2018年09月11日
認知症について考えてみよう ~徘徊や暴言・暴力行為を考える~
2007年 愛知県の大府市で、認知症の男性(当時93歳)が徘徊中に列車にはねられ死亡しました。
当時のJR東海は、男性の遺族に振り替え輸送代など約720万円の損害賠償を起こしました。
死亡した男性は、妻(当時91歳)の二人暮らしで、身内は、遠くに長男(当時63歳)がいました。
地裁では、妻と長男に賠償(約300万程)支払いを命ずる判決がだされましたが、最高裁では、家族に監督の義務はないと判断し、JR東海の敗訴が決定され、賠償金を払わずに済むことになりました。
高齢者の夫婦の世帯は、今後増えていき、このような事件が起こる可能性が十分あります。
ですから、今後は一人でも多くの方が、認知症に理解を理解することが大切であると考えます。
死亡した男性は、徘徊でしたが、徘徊、抑うつ、もの取られ妄想(財布が盗まれた)、弄便(ろうべん・・便いじり)、幻覚、暴力・暴言、介護拒否、睡眠障害(昼夜逆転)、異食(食べられない物を食べる。例:消しゴムを口に入れる)等の症状を行動障害(BPSD)と言います。
これは、アルツハイマー型認知症の周辺症状と呼ばれております。
昔は、介護従事者の間では、行動障害のことを問題行動と言ってしまいました。
確かに、徘徊や暴言・暴力、異食などは、健康の人からは考えられない問題行為ですね。
ただ、これは周囲にいる人の考えで、認知症本人の視点からみた考えではないですねー。
現在では、行動障害を起こす人には、“その人なりの考えがあって行為を行っている”と考えられるようになって、名称も問題行動から行動障害に変更されました。
その行動障害の要因になっていると思うのが、アルツハイマー型認知症 中核症状(認知症の方だと誰でも現れる症状)だと思います。
中核症状には、以下があります。
1.記憶力の低下・・・新しく経験したことを記憶することができない。
2.見当識障害・・・・見当識とは、自分が今どの様な状況に身をおいているのか分からなく状態を言います。年月日や時間、季節、人物など分からなくなります。また周囲の人との関係も分からなくなります。

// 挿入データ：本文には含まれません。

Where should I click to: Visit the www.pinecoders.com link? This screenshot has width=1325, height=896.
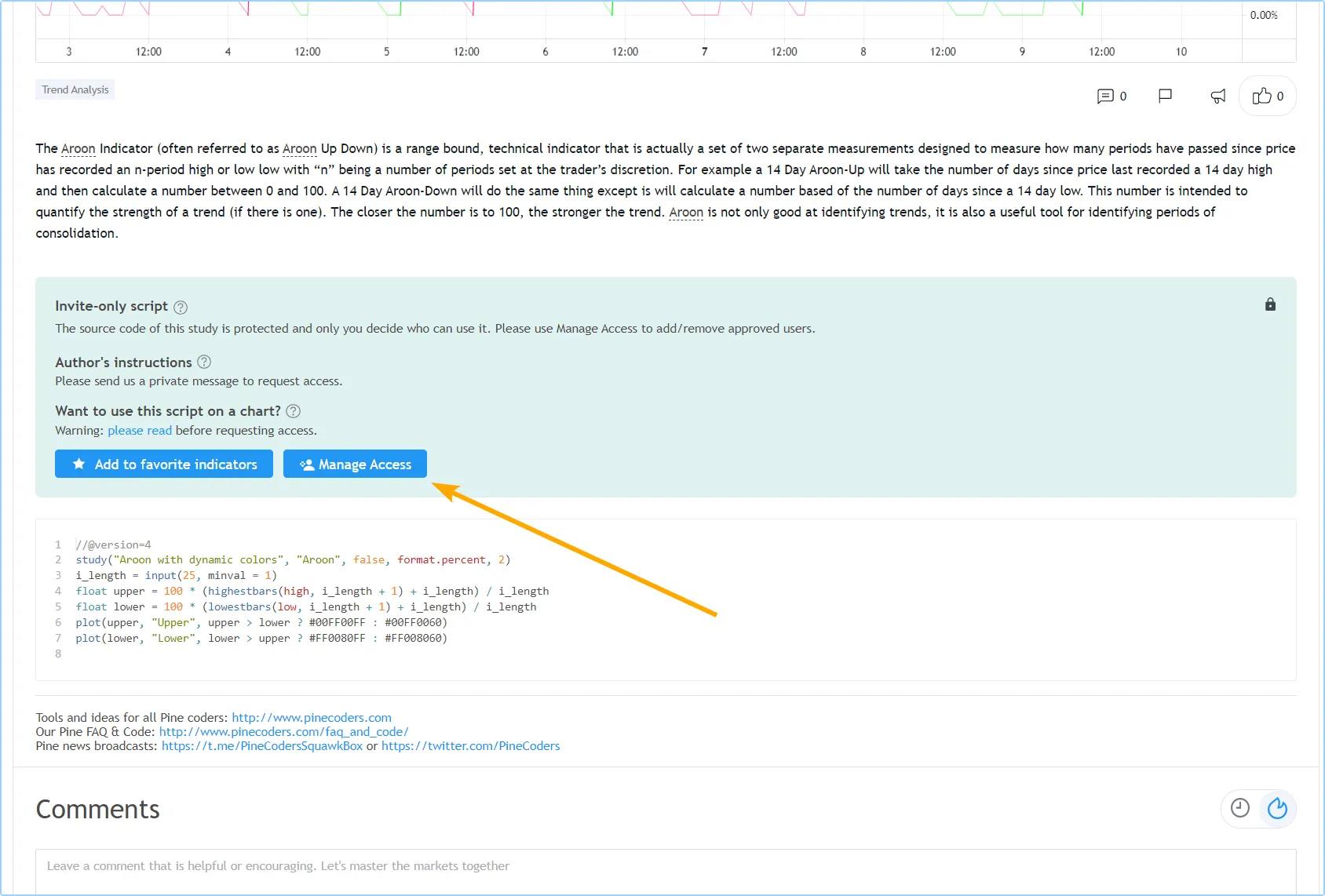pos(311,717)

3.理解・判断力の障害・・物事の理解に時間がかかり、一度に複数の事を言われる、行動しようとすると理解が難しくなる症状です。また、いつもと違う出来事に対して混乱する場合があります。
4.実行機能障害・・物事を論理的に考えて、計画を立てて実行することです。例えば、夕飯のメニューを考えて、家にある食代と買いに行く食材を選択し、買い物に行くと一連の行動のこと。
5.失語・・・言葉を主る脳の部分が機能しなくなり、言葉がうまく使えなくなる状態です。
6.失認・・身体に問題がなくとも「五感(視覚・聴覚・触覚・臭覚・味覚)」に認知能力を正常に働かせ、状況が正しく把握することが難しい態を言います。自分の身体が感覚と感じていても、その意味が分からない状態です。
7.失行・・体を動かす機能の障害はみられず、行動しようと意思があるものの、今までの生活で身につけた動作が行い状態です。
例 ズボンの履き方を忘れ、頭からかぶってしまう。指示され行動を実行に移せない。
以上、簡単にいうと認知症の方は、誰と自分がどこにいて、何をしているのか、わかない混乱の状態にあるのです。
そこにトリガー(引き金)になるのが、周辺にいる人の言動です。
ちぐはぐでおかしいことをしていることを強く指摘されると、認知症の方は、“自分を理解れていない”や“自分の心の落ち着く居場所がない”と思います。
この思いをもって、攻撃的な人だと暴言・暴力行為をするだろし、“ここに居場所がないので、いても仕方ない”と思った人は、徘徊をする可能性があります。
ここでお分かりのとうりに、認知症の方をケアするには、相手の気持ちに寄り添うことが大切です。
そうはいっても、理解不能な行動している人に、気持ちに寄り添うのは、難しいのでは思う方もいると思います。
その話は、また後日するとして、今回は認知症の徘徊や暴言・暴力についてお話をしました。